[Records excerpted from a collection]
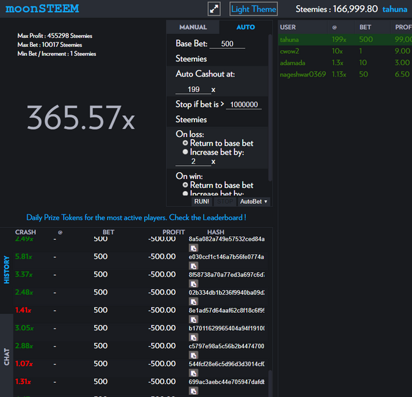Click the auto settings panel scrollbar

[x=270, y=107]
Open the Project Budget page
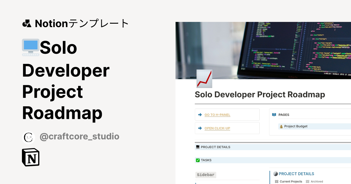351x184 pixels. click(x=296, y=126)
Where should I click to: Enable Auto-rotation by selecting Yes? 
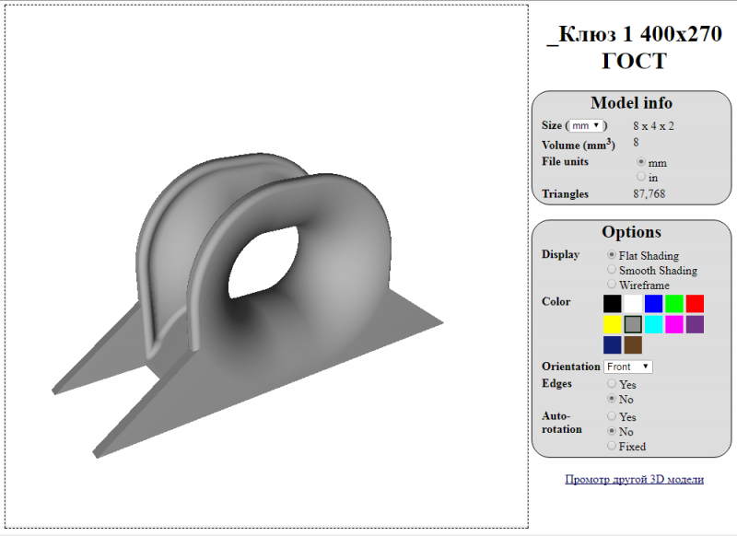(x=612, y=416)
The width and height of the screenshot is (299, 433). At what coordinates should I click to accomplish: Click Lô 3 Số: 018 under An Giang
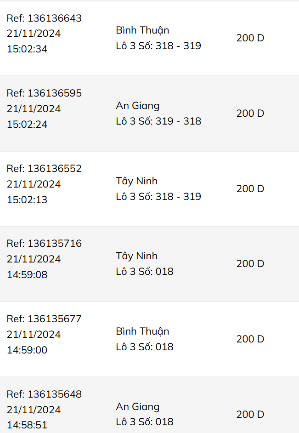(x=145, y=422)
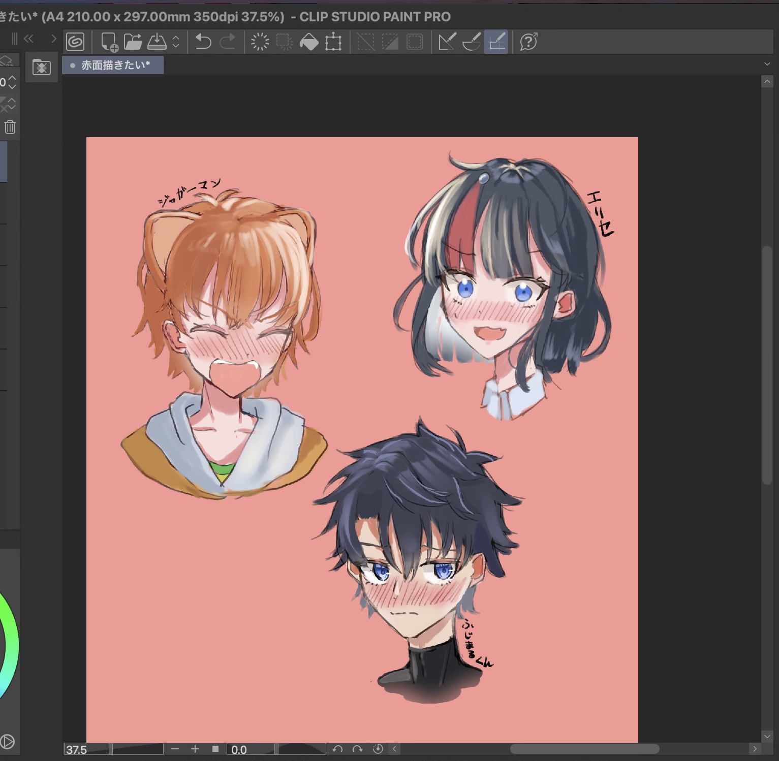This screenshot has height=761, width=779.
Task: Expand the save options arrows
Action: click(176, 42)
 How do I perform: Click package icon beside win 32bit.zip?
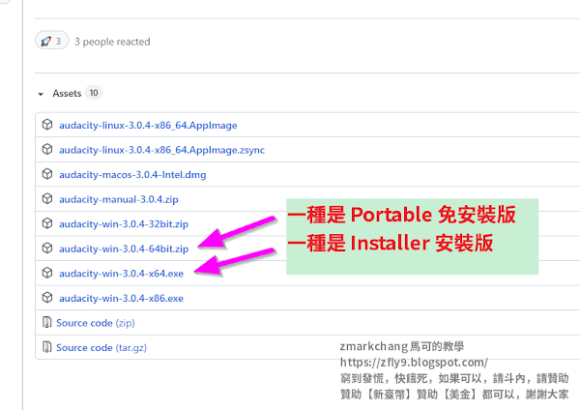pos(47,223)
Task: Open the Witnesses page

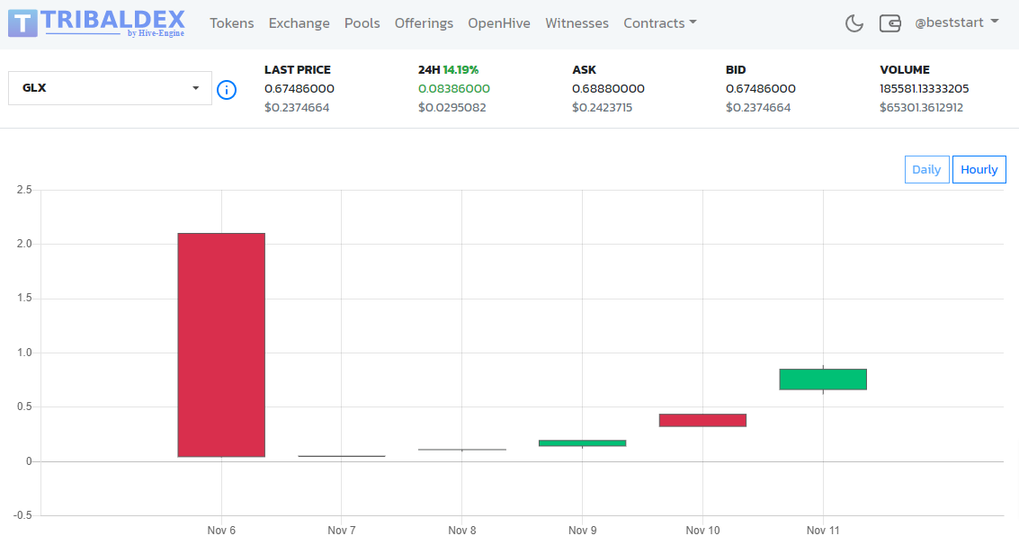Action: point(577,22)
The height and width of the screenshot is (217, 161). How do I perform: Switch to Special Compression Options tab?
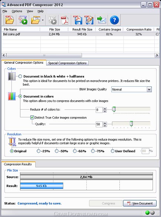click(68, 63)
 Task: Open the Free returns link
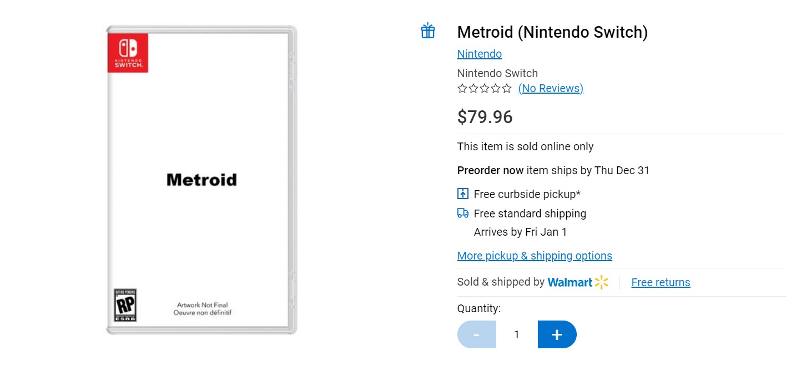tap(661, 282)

---

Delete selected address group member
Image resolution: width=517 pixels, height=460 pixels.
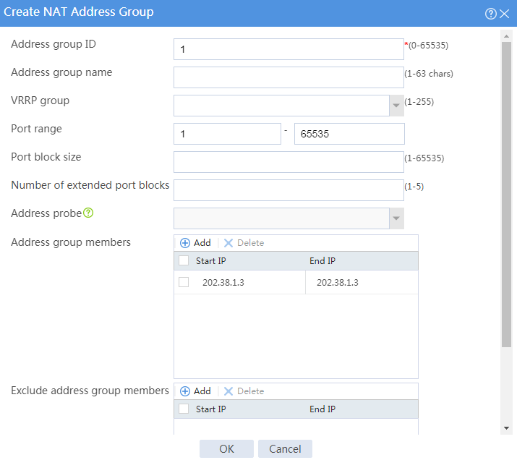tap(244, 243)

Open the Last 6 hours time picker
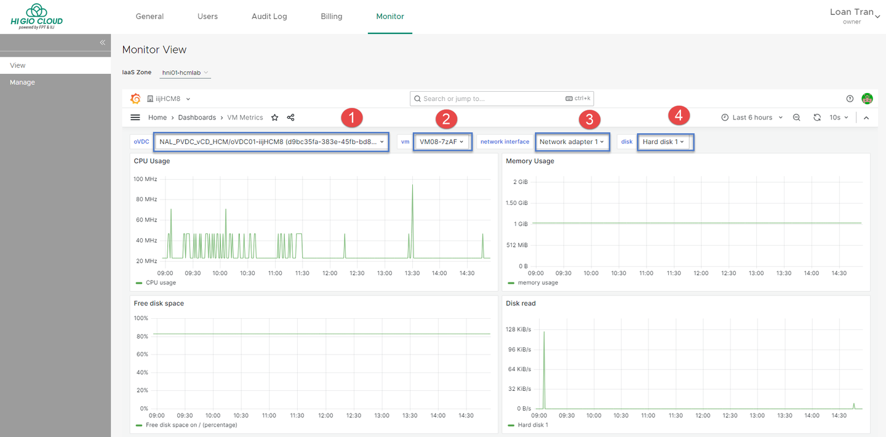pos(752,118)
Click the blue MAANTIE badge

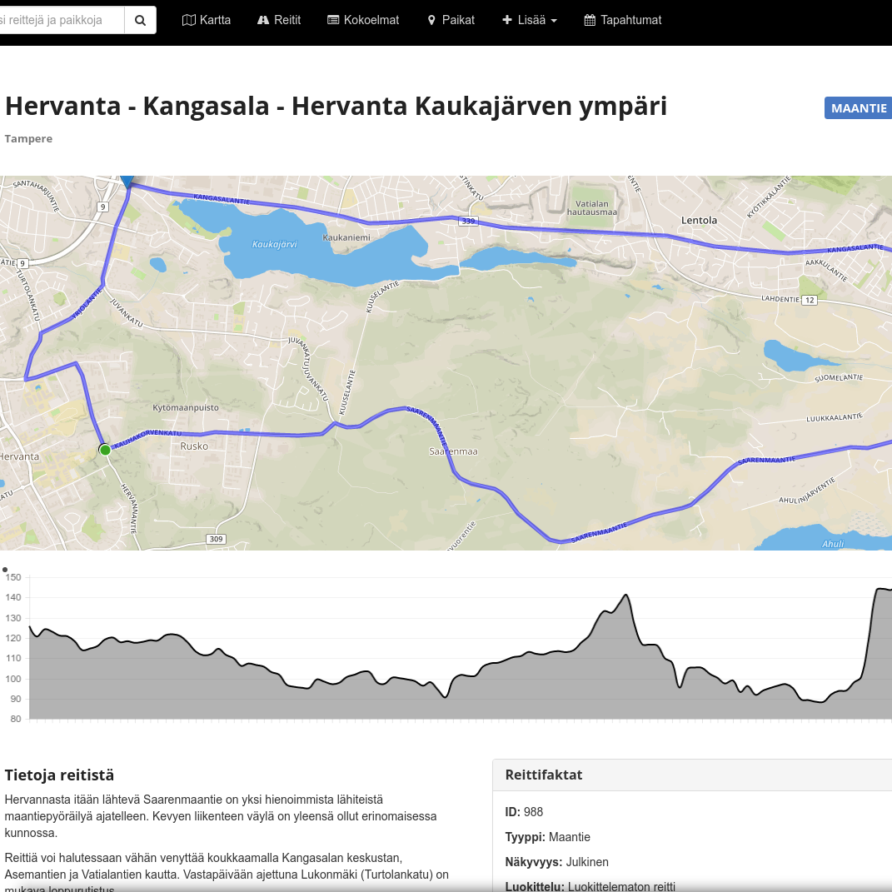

--

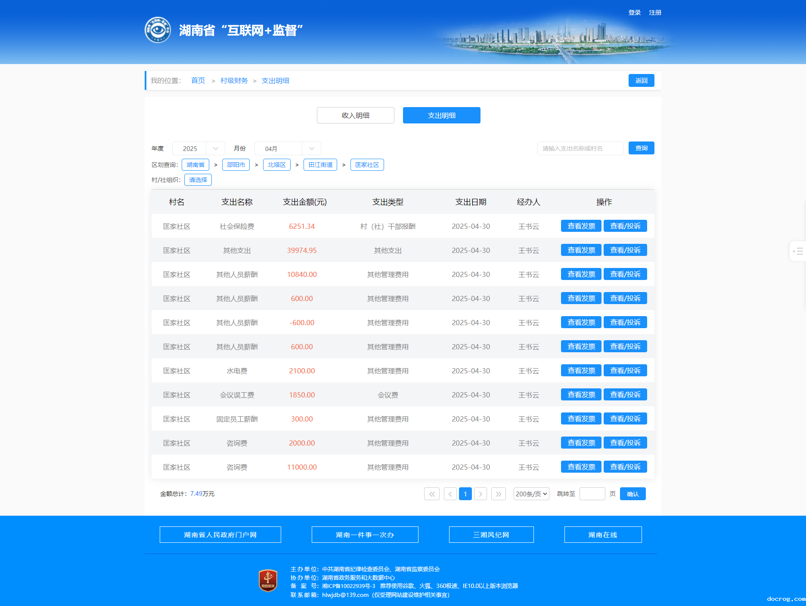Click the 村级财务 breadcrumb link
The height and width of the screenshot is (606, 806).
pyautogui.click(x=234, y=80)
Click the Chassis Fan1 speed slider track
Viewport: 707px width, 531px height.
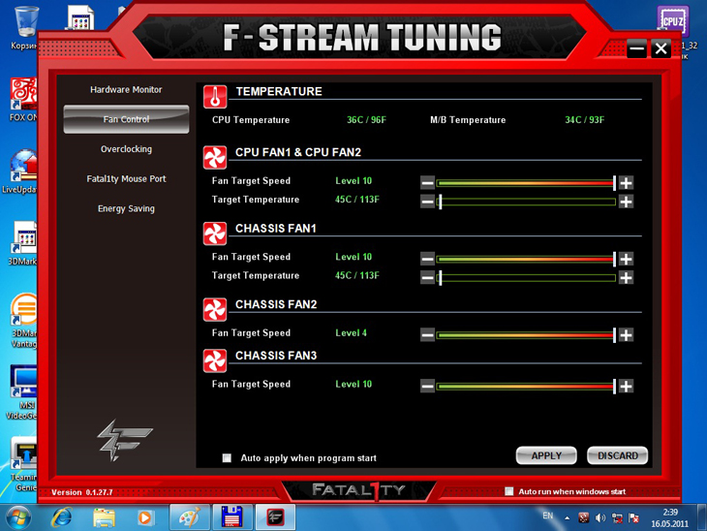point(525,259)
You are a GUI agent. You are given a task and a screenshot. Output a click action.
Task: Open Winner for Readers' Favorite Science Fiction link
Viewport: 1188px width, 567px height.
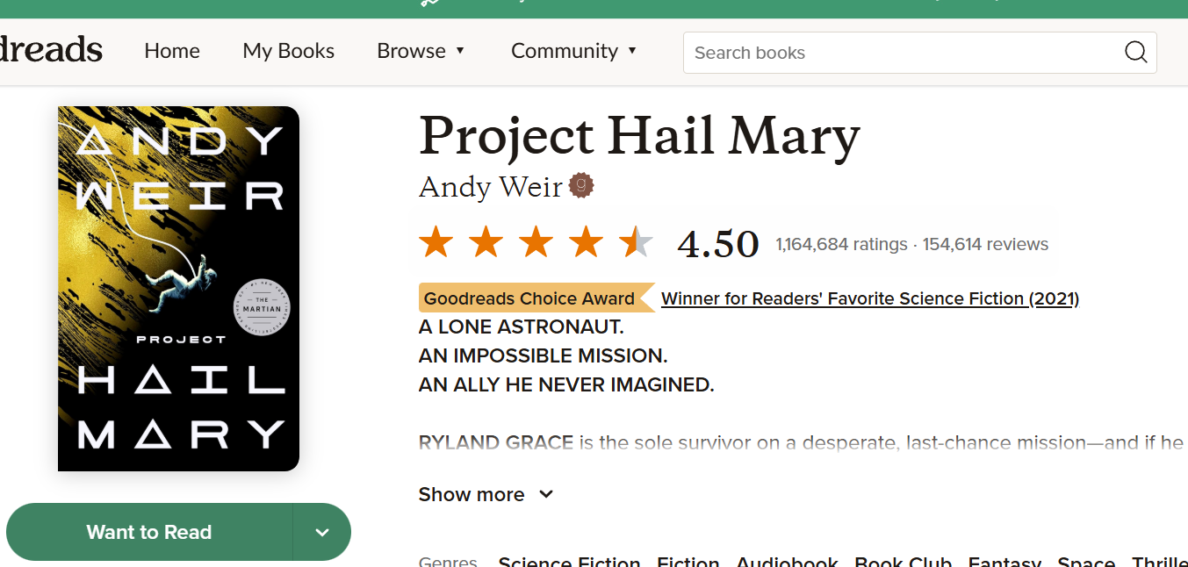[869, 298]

■ Assignment
From the records above, write out exactly the lines that begin at the line with "Delete selected address group member" and end at the line with "Click the blue MAANTIE badge". Pictures must not appear in the output.

■ Response to the exercise
Delete selected address group member
Image resolution: width=517 pixels, height=460 pixels.
tap(244, 243)

Open the Last 6 hours time picker
pos(752,118)
Click the blue MAANTIE badge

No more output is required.